One of the things that I want to do is skydive. Years ago, I had an opportunity to do it and I absolutely refused to pay $200 and sign my life away to jump out a plane that is howmanythousands of miles up in the sky. Maybe it’s because the MS has stripped away some things I want/like to do or maybe these days, my mindset is “life is too damn short and u only have one to live” but now? I want to go skydiving. The problem is that when it’s time to land, the jumper has to tuck their knees to their chest. Allyuh know that right at that moment, I will not be able to bend those legs and put them anywhere so best I don’t go jump out anybody plane.
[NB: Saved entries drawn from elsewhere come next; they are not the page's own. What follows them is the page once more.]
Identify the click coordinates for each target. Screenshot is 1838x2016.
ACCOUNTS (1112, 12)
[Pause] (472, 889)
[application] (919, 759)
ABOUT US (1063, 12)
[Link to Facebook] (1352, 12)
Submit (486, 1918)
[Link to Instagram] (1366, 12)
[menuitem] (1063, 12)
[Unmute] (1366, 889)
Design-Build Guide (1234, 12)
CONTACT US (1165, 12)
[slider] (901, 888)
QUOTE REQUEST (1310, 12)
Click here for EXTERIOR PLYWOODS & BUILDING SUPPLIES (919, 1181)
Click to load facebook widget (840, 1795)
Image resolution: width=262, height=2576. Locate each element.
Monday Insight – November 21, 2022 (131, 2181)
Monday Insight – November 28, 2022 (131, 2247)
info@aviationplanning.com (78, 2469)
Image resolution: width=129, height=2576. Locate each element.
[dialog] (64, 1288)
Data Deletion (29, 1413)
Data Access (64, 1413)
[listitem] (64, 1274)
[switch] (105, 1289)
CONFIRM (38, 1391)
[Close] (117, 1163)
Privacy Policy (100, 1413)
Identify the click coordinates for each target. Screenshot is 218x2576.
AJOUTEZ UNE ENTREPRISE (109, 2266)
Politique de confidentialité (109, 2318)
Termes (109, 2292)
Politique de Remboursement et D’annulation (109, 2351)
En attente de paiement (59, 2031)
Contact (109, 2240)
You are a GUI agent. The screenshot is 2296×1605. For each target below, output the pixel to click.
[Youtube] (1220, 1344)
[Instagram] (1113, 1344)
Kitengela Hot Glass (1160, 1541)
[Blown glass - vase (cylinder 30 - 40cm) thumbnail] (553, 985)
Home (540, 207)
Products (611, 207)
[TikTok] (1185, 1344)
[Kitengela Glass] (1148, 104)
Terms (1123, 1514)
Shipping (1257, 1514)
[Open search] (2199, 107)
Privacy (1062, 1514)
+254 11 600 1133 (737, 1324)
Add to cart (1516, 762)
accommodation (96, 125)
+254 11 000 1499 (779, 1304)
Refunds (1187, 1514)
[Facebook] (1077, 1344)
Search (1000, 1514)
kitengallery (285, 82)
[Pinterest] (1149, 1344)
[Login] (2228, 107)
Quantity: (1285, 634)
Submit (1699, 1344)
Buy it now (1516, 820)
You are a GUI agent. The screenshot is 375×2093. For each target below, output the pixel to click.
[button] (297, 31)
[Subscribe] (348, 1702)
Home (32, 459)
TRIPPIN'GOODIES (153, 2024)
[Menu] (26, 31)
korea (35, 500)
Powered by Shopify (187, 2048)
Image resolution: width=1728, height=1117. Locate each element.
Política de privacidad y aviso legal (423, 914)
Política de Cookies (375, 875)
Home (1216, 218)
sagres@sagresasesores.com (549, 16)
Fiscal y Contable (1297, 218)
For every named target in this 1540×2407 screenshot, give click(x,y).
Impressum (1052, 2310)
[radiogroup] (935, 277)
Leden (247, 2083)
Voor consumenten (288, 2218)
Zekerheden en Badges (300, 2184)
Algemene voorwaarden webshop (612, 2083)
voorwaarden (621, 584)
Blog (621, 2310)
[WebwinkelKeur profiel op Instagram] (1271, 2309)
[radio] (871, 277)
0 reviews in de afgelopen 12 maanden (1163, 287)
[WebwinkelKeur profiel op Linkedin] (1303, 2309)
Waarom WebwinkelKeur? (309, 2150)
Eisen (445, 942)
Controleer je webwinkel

Now admittedly, I haven’t completely explored if there are options out there for the disabled – I exchanged a few emails with one facility and those didn’t really get anywhere – so it’s something that I might get into at some point.

remember I shared that OB was here for a short time in April so I decided to take a couple days off and was thinking about what trouble we could get into and I remembered that there is an indoor flying facility in Atlanta. Essentially, you get the skydiving experience/feeling without actually jumping out of a plane. I called the facility to find out what options I had. In fact, my biggest concern was IF I’d be able to do it and then if I couldn’t fly would I be refunded (cuz it was pricier than I’d expected). I explained my issues as best I could and fella on the phone assured me that I’d be able to fly. Okaaay then, well lehwe go.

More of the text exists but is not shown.